_Extract to read_
Measuring memory usage

In production, you would use an APM solution to monitor your RAM usage which would alert you to the problem.

In this exercise we will use a combination of good old ps/top and some load-testing to induce the problem so that we can confirm its presence (and to check whether changes to the code are having the intended effect).

To examine memory usage of our process with ps:

ps -p $PID -o rss,vsz

(you can find out the PID of your Node.js process with pgrep -lfa node)

This shows us the resident set size (RSS) and the virtual set size (VSZ) of our process.

RSS is a measurement of how much RAM the process is currently using. This would include all stack and heap memory, as well as memory from shared libraries if pages from those libraries are actually in memory.

VSZ is how much memory the process has available to it. This includes memory that is in swap and all shared libraries. VSZ includes RSS and is always larger.

And to watch memory usage in real time, we can use top:

top -pid $PID

OSX caveat: OSX seems to aggressively compress memory pages of processes it deems “inactive”, even when there’s plenty of free RAM available. This may lead to ps/top showing a small memory footprint for an idle Node.js process, which baloons once the process is doing some work again.

(It’s also possible to measure RAM usage right from inside a Node process with process.memoryUsage() but we won’t be using that.)

Memory management in modern operating systems is very complicated, and there is no simple answer to “how much memory is my process using?”.

What we are looking for here is to confirm that memory usage is growing under load — not precise amount of memory used.

Confirming growth

The next step is to generate some load on our server to confirm memory growth. We’ll be using Minigun, a simple but powerful load-testing tool (developed by yours truly) to do that.

Our load-testing script (included in the repo in test.json) will create 10 new user sessions on average every second for 120 seconds. Each of those users will call our service to add two numbers:

To run this script, install Minigun:

npm install -g minigun

and then run it with:

minigun run load_test_for_calc_server.json

Have top monitoring your calc-server while the test is running. We should see memory usage growing steadily for two minutes.

_Dataset extract_

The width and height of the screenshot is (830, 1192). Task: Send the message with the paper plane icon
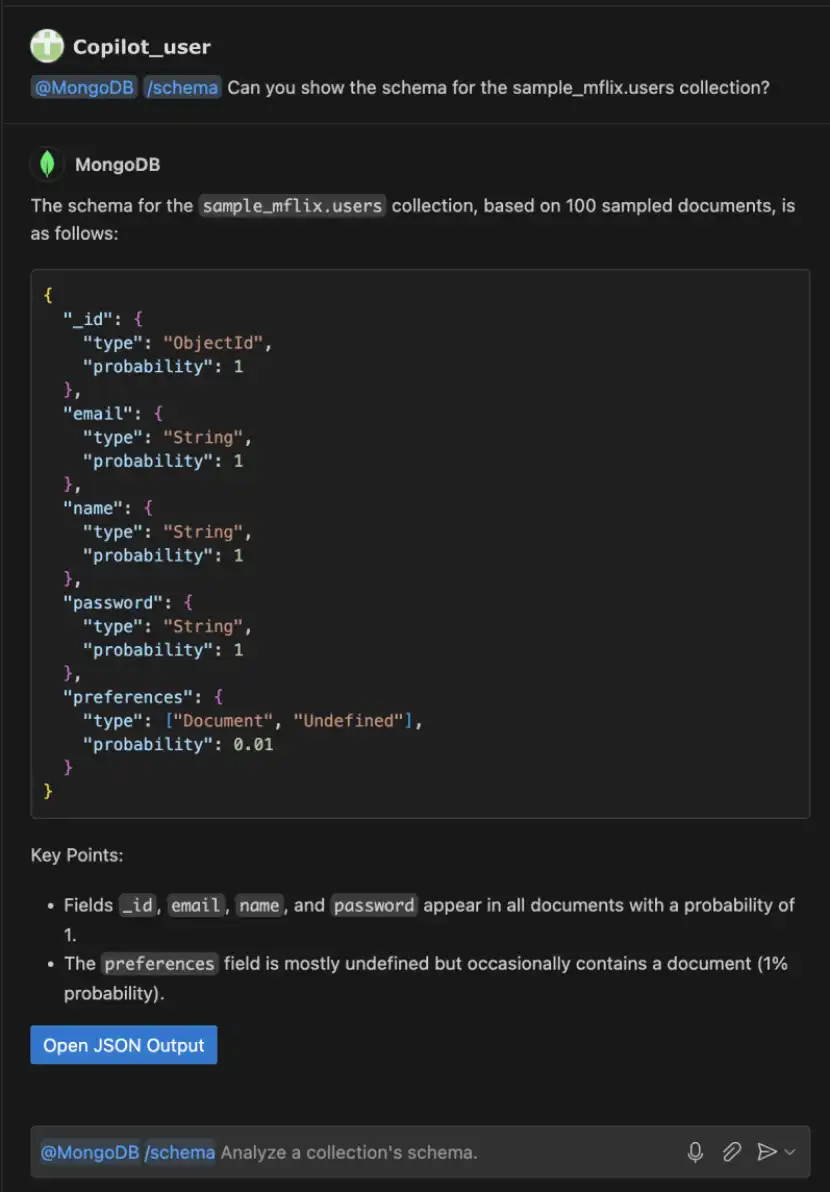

_Direction_
Resume the passage on measuring a Node.js process's memory usage, picking up right after its final sentence.

_Result of this task_
On my machine, memory usage went from 14MB right after Node started, to 38MB. Re-running the script a couple more times took memory usage up to 110MB. Okay, Houston, we do have a problem.

Can we be sure that we have a leak? What if the garbage collector simply isn’t running a collection because the system still has plenty of free memory?

We could find out by forcing the garbage collector to run with a couple of steps:

  1. Run our server with the — expose-gc flag: node — expose-gc server.js. This makes the gc() function available to our JS code which forces a collection.
  2. Create a handler for SIGUSR2 with process.on which calls gc().
  3. Run the load-test again, and tell our process to run a collection with kill -SIGUSR2 $(pgrep -lfa node | grep server.js | awk ‘{print $1}’) to see if that makes a difference.

Heap analysis

The heapdump module lets us take snapshots of the objects in memory. We can then use Chrome Dev Tools to look through them to find the type of object that’s leaking, which will help us pinpoint the problematic code in our application.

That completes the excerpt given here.